Putin presser. It’s that time of year again — Russian President Vladimir Putin’s annual marathon test of will and endurance disguised as a press conference. Among the many bits of news Putin has made so far: he called allegations of collusion between the Trump campaign and Russia “concocted by Trump’s opposition to make his work look illegitimate”; said he will run in Russia’s presidential elections as an independent and unconvincingly bemoaned the lack of a serious challenger in the campaign; and suggested that the U.S. military its taking it easy on Islamist militants in Syria in order to use them against the Assad regime.
Canada moves on arms sales to Ukraine. The U.S. may have a ban on lethal arms transfers to Ukraine but Canada is moving ahead with smalls arms exports, adding Ukraine to Canada’s arms sales whitelist — the Automatic Firearms Country Control List. Ukraine has sought anti-tank weapons from the United States but the Obama administration banned lethal arms sales to the country and the Trump administration so far has shown little inclination to change the policy.
Reactors in the desert. The Trump administration is pushing to allow Saudi Arabia to enrich uranium using American reactor technology as Riyadh looks to build at least 16 nuclear power plants over the next two decades.
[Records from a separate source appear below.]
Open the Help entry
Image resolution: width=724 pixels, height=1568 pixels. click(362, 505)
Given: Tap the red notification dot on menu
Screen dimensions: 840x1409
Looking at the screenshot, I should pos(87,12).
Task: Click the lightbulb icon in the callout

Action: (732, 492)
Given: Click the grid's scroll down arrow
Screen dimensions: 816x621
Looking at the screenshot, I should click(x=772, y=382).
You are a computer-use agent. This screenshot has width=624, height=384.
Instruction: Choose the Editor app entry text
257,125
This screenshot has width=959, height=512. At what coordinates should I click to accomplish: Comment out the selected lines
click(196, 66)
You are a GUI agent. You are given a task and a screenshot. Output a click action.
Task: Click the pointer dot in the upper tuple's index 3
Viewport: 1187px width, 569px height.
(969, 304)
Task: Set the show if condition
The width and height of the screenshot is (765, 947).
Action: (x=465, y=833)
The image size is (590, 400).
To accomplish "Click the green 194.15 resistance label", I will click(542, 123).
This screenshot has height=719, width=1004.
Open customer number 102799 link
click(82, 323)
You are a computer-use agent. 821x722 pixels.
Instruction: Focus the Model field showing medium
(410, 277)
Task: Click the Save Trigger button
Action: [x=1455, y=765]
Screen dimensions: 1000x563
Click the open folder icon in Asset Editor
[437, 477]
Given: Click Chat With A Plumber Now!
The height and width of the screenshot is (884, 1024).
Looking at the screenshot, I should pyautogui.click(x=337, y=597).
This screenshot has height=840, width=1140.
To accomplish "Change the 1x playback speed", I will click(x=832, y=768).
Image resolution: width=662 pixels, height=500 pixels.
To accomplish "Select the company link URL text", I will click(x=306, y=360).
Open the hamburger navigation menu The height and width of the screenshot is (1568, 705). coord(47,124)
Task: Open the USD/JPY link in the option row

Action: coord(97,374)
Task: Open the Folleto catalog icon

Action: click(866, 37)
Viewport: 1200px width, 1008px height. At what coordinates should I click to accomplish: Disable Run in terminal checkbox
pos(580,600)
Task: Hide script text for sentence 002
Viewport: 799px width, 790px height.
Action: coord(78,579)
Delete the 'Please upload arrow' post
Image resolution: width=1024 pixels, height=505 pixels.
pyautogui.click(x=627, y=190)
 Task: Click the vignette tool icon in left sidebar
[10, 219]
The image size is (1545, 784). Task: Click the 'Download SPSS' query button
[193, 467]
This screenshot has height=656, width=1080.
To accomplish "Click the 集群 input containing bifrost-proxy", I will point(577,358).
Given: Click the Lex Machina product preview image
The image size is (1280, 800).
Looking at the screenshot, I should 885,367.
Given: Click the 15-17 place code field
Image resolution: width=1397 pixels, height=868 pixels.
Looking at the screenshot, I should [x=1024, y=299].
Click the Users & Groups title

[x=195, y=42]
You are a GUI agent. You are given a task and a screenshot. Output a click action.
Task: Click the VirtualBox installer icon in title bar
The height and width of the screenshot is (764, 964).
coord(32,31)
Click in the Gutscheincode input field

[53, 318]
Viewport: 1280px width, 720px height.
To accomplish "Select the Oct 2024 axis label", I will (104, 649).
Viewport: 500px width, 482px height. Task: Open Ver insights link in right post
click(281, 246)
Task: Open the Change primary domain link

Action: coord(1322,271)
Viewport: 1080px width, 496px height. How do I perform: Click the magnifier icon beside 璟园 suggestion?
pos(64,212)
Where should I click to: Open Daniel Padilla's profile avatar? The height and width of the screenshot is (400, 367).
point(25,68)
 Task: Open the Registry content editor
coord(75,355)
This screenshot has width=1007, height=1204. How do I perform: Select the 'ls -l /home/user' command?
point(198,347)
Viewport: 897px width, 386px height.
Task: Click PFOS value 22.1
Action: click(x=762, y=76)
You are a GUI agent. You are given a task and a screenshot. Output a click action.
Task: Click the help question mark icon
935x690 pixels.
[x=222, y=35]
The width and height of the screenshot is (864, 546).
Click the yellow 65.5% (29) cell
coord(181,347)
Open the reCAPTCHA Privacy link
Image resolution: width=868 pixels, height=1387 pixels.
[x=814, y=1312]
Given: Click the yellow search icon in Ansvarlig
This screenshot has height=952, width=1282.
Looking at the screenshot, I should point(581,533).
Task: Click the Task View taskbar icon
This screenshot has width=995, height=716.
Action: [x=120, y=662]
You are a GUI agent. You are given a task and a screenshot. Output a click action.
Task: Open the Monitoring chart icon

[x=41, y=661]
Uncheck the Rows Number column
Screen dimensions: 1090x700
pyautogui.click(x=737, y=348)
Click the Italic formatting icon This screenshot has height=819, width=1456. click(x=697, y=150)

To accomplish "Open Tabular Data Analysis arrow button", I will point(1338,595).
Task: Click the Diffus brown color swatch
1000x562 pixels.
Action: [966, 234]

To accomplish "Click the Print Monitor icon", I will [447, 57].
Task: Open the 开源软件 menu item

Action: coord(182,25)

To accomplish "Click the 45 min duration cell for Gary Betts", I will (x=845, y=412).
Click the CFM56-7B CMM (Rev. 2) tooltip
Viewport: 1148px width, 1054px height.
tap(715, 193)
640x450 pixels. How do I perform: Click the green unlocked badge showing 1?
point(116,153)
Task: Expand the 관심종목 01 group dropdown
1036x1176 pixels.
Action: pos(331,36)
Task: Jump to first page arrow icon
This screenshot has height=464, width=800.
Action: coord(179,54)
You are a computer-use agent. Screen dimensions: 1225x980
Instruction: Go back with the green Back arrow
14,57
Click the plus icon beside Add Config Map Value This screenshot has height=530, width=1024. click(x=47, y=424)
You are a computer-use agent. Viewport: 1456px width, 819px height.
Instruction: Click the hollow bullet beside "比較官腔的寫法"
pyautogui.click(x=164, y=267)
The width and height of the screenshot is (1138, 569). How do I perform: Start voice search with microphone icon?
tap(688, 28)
Energy Secretary Rick Perry has spearheaded the bid to get the Kingdom to buy American and have it sign a so-called 123 Agreement outlining conditions for the export of U.S. nuclear technology.
Somalia investigation. Africa Command has ordered an investigation into a joint raid carried out by U.S. special operations troops and Somali forces in August, which locals say killed civilians, including women and children. Africa Command exonerated itself in a November assessment, claiming that only militants had been killed in the assault but the Naval Criminal Investigative Service will now carry out a separate investigation.
Rohingya casualties. The violent crackdown against Myanmar’s Rohingya Muslim minority killed 6,700 people in September, among them over 700 children younger than five years old, according to Medecins Sans Frontieres. The estimate stands in stark contrast to casualty figures released by the Myanmar government, which claims only 400 Rohingya had been killed in the fighting.